>> begin Exercise materials
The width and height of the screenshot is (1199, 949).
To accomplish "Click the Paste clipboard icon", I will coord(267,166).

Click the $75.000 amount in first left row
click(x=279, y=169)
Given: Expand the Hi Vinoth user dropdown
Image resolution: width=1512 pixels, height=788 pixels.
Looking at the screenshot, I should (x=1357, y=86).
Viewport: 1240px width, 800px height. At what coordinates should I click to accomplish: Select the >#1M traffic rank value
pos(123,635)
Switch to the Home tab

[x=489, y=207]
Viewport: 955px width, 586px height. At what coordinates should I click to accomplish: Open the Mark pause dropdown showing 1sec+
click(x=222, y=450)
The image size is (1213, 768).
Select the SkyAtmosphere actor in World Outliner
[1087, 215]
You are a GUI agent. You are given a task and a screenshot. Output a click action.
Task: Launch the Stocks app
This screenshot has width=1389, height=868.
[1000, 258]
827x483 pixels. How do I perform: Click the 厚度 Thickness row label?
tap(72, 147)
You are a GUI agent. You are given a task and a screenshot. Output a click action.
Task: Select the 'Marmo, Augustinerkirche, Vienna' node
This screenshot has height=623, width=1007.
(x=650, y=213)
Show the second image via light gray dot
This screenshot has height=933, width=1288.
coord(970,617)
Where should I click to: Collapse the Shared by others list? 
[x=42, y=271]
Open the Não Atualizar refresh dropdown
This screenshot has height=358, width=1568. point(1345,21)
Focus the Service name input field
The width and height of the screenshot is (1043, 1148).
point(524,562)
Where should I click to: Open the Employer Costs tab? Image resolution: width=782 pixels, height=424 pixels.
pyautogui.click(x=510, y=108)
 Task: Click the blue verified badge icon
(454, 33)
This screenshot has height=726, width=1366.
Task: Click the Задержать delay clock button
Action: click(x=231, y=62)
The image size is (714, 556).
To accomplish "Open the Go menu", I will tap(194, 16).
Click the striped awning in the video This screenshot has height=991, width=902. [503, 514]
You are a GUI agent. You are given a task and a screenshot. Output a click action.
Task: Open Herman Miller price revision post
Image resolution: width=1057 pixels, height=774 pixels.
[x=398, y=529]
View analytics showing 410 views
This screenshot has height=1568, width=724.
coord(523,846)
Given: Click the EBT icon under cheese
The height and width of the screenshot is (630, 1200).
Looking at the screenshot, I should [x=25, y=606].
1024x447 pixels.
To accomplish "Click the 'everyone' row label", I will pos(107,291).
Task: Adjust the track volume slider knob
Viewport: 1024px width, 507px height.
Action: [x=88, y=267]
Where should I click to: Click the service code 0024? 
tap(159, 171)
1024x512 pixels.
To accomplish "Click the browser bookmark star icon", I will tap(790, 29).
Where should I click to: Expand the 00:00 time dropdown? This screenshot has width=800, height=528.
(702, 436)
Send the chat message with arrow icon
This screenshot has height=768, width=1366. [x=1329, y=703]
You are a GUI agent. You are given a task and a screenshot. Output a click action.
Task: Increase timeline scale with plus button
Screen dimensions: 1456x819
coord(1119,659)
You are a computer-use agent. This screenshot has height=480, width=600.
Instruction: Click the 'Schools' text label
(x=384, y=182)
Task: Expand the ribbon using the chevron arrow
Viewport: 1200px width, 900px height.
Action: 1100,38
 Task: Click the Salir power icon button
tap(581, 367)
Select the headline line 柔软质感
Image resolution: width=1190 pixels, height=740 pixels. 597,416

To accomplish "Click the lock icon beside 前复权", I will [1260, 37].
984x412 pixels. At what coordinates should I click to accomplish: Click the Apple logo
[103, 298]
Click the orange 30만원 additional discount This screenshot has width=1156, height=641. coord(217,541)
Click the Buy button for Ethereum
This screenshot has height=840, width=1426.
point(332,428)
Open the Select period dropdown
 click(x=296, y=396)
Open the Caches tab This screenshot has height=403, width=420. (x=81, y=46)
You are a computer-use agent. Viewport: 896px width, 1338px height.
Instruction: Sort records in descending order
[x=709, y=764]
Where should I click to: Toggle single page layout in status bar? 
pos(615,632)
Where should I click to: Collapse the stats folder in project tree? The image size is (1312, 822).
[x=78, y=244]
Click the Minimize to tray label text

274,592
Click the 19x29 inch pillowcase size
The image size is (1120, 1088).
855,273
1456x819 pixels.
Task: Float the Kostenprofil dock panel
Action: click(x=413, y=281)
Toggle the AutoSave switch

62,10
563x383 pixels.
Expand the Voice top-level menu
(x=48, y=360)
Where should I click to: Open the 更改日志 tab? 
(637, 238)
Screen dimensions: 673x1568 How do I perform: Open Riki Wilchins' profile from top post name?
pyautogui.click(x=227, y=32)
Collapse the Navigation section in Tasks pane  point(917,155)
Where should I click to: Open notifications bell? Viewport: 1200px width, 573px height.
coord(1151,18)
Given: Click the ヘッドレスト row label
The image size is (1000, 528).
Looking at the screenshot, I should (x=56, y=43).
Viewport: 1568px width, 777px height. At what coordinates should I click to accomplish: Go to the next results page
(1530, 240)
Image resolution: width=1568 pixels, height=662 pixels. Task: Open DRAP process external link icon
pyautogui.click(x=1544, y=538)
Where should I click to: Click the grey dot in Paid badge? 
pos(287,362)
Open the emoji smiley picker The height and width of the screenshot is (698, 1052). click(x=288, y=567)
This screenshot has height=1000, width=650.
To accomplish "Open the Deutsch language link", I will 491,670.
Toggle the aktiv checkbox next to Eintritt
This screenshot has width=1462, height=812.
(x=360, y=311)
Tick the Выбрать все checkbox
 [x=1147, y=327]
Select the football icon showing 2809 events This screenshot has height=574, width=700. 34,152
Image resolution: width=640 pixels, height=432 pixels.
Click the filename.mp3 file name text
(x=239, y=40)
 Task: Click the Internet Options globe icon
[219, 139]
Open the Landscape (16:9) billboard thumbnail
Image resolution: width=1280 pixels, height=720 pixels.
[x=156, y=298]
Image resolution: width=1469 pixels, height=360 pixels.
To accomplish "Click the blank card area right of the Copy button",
>> end Exercise materials
Problem
Copy out the data from the line that contains "Task: Click the Internet Options globe icon" through the end of the data, both included, and change "billboard" to "banner" while leaving everything else unchanged.

Solution to the problem
 Task: Click the Internet Options globe icon
[219, 139]
Open the Landscape (16:9) banner thumbnail
Image resolution: width=1280 pixels, height=720 pixels.
[x=156, y=298]
Image resolution: width=1469 pixels, height=360 pixels.
To accomplish "Click the blank card area right of the Copy button",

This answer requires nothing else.